▶ [Exercise brief]: Set down each line from the line holding "Given: Click the ดูตัวอย่าง preview button" to the last line of the entries below, exactly, with both ends included and without pictures.

_ _ _ _

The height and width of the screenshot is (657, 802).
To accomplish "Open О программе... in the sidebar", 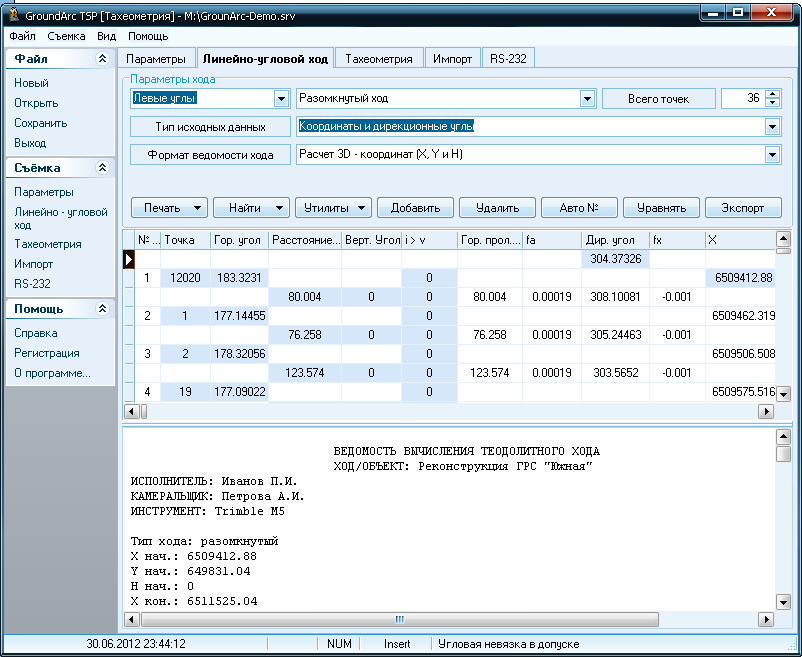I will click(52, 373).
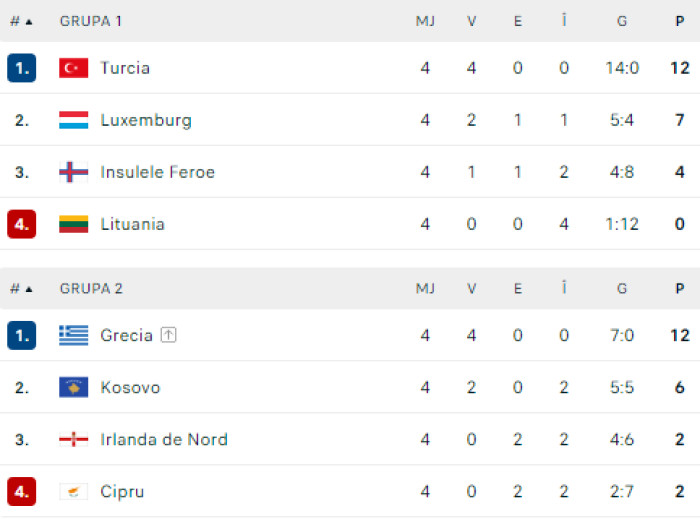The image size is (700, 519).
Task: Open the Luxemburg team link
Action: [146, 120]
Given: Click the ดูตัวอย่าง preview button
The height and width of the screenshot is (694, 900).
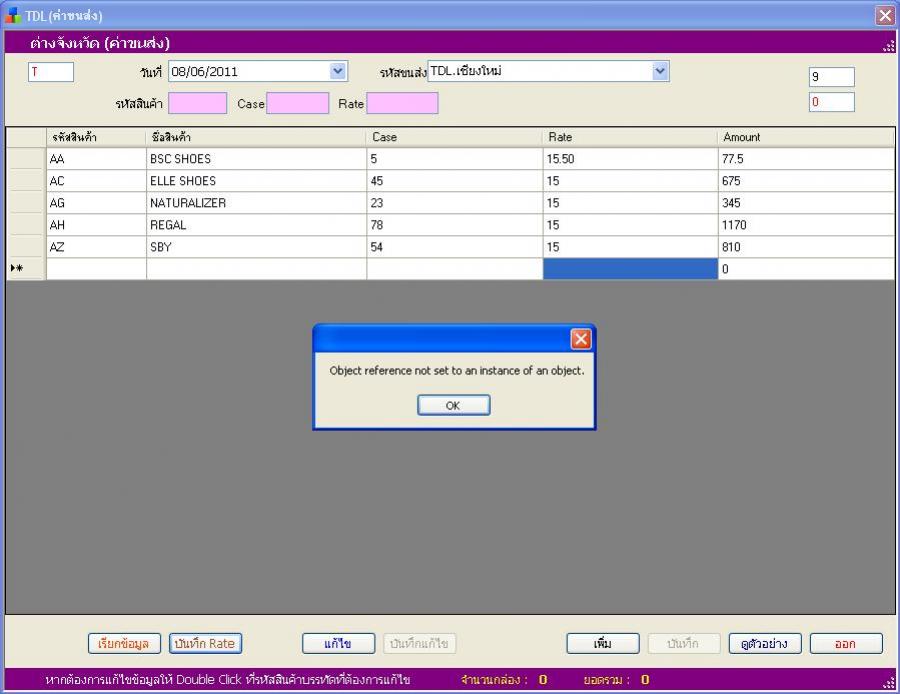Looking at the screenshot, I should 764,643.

_ _ _ _

▶ [Expected answer]:
Given: Click the ดูตัวอย่าง preview button
The height and width of the screenshot is (694, 900).
Looking at the screenshot, I should 764,643.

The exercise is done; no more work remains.